TEXT EXTRACT:
────────────────────────────────────────

It was a rainy Wednesday night when my buddy Jan paged me and asked if I wanted to meet him at the Troubadour for a drink. I was at an Images rehearsal that was just wrapping up at Falcon Studios so I agreed to meet him on my way home.

  It was a very slow night at the Troubadour, with only a handful of people at the bar sipping Long Island Iced Teas, Coronas with lime, shots of J.D. and chatting.

  Walking in with Jan, he says “God, there's Blackie!”

  “Blackie who?”

  “Blackie Lawless, right there.”

  I immediately recognized him as ‘the flash pot guy’ and told Jan, “His name's not Blackie, its Steve, Steve Duran, I met him a few days ago at his apartment.”

  “No, no, It’s Blackie! He gets the hottest pussy in Hollywood, by the bus load, dude. He's a pussy God.”

  Upon thinking about that last statement and remembering my first encounter with him at the apartment and seeing his in-house his ladies, I was starting to believe Jan.

  Curious as well as wanting to check on the progress of the pyro gear, I pulled up a stool next to Steve at the bar and said hello. He immediately offered to buy me a drink and said the equipment was ready, I could pick it up anytime and “Oh, by the way, I wanted to give you this, it wasn't back from the printer when you were at my place the other day.”

  He handed me a rather large flyer advertising an upcoming Troubadour show: W.A.S.P. Saturday Night! Subtitled: ‘The Torture Never Stops’ and ‘On Your Knees.’

  Very professional looking flyer I thought, not like the hand scribbled crap that was often handed out in the Rainbow parking lot at 2am by hungry musicians trying to get a crowd to their shows. Each member of W.A.S.P. was individually pictured. Chris Holmes looking like a mad-man commando with hand grenades on his belt, Steve (Blackie) with a buzz saw cod piece, and Tony Richards and Randy Piper looking equally sinister. I remember thinking ‘these guys are serious, whatever the hell they're doing.’

────────────────────────────────────────

MATERIAL:
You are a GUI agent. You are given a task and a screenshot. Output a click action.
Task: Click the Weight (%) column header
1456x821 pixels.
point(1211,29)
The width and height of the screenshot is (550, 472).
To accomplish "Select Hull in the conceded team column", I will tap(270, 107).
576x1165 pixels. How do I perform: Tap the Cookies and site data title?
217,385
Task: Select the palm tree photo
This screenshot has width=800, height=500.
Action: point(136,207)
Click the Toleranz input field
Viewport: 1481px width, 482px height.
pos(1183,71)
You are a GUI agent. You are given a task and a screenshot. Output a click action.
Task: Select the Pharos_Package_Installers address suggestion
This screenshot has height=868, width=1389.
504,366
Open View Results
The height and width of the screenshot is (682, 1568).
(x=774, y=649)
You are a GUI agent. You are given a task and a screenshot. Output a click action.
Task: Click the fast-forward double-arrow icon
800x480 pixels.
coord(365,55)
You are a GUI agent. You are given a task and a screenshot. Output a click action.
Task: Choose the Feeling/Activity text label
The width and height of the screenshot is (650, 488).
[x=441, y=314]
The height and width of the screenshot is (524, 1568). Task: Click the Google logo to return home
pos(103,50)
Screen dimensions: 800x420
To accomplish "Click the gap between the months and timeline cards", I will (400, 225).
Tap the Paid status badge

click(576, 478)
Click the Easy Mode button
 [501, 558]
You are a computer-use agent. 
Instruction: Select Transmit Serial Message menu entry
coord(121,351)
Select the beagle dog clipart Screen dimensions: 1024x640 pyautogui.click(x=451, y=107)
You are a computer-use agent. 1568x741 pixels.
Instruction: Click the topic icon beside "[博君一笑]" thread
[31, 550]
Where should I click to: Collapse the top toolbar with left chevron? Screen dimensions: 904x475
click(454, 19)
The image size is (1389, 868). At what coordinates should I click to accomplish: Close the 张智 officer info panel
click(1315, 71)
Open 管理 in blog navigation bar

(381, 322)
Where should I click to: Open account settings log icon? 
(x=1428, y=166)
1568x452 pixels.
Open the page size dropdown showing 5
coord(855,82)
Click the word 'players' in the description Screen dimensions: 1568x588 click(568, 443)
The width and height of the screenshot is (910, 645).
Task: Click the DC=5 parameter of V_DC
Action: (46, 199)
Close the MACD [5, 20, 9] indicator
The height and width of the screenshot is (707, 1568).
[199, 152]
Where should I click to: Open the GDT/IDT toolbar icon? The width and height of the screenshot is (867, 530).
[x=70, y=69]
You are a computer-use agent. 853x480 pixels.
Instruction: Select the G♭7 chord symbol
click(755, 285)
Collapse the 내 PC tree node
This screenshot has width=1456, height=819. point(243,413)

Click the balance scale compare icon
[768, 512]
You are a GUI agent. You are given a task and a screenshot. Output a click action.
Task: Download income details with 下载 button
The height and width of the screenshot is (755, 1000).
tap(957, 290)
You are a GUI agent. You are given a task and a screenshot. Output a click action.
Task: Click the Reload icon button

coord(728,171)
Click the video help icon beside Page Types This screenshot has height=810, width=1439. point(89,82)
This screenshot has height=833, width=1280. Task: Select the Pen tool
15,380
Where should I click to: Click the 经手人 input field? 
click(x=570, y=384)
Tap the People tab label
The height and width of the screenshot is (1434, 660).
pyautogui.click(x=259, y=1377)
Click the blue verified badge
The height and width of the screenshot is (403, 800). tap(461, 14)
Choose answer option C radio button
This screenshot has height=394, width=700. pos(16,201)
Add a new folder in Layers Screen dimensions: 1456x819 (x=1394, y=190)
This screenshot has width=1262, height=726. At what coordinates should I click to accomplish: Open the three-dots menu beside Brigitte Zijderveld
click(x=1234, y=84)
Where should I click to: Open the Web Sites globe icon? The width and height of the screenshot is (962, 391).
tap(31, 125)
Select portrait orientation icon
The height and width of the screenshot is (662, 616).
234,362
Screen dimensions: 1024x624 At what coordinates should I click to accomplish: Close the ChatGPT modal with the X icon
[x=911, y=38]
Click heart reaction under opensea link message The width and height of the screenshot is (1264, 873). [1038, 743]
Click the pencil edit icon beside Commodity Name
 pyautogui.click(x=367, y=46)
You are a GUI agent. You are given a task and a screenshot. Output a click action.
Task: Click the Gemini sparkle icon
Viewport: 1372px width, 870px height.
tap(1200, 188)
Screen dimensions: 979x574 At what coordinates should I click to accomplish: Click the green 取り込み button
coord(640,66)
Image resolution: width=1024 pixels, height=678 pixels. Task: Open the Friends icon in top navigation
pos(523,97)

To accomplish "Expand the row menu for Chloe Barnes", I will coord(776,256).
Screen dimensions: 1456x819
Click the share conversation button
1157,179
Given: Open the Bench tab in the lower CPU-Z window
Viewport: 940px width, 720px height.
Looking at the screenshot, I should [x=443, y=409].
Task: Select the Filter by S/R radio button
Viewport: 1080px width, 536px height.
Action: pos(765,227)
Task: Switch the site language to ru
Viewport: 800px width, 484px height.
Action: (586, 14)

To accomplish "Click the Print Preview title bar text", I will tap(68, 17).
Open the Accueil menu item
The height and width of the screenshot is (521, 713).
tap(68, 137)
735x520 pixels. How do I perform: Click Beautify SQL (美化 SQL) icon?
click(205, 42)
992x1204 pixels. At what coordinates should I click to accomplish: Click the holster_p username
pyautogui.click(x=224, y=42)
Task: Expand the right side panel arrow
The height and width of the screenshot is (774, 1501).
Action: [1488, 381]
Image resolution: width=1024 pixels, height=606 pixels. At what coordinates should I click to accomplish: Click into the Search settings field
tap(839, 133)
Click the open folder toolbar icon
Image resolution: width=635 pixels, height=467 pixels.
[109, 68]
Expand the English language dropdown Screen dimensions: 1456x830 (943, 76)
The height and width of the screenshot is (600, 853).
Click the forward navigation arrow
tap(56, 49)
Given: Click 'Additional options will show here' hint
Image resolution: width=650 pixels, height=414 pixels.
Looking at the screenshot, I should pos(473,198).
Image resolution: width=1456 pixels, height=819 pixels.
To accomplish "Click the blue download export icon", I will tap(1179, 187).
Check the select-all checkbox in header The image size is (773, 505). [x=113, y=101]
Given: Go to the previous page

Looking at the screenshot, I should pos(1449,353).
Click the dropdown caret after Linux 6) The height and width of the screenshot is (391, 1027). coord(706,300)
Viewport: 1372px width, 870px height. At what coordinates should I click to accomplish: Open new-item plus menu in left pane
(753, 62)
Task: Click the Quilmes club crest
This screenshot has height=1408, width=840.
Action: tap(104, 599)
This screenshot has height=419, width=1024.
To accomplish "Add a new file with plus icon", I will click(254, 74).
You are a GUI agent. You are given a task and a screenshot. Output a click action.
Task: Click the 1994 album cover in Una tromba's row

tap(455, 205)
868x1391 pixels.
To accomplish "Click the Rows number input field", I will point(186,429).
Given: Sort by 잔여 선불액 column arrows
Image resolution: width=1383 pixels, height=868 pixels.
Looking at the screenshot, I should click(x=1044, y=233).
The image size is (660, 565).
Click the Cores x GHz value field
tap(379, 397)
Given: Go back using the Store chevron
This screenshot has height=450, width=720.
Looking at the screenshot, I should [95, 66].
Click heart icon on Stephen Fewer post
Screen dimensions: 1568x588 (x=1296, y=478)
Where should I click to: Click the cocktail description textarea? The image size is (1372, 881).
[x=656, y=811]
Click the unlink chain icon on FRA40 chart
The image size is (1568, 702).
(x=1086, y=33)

────────────────────────────────────────

OBJECTIVE 1: Transcribe the Troubadour passage, everything from "I immediately recognized" down to "to believe Jan.".
OBJECTIVE 2: Translate this sentence from the Troubadour passage into Spanish: "It was a very slow night at the Troubadour, with only a handful of people at the bar sipping Long Island Iced Teas, Coronas with lime, shots of J.D. and chatting."
OBJECTIVE 3: The Troubadour passage describes how the members of W.A.S.P. are pictured on the flyer. List every band member it names there.

TASK RESPONSE 1:
I immediately recognized him as ‘the flash pot guy’ and told Jan, “His name's not Blackie, its Steve, Steve Duran, I met him a few days ago at his apartment.”

  “No, no, It’s Blackie! He gets the hottest pussy in Hollywood, by the bus load, dude. He's a pussy God.”

  Upon thinking about that last statement and remembering my first encounter with him at the apartment and seeing his in-house his ladies, I was starting to believe Jan.

TASK RESPONSE 2: Era una noche muy tranquila en el Troubadour, con solo un puñado de personas en la barra bebiendo Long Island Iced Teas, Coronas con lima, chupitos de J.D. y charlando.

TASK RESPONSE 3:
- Chris Holmes
- Steve (Blackie)
- Tony Richards
- Randy Piper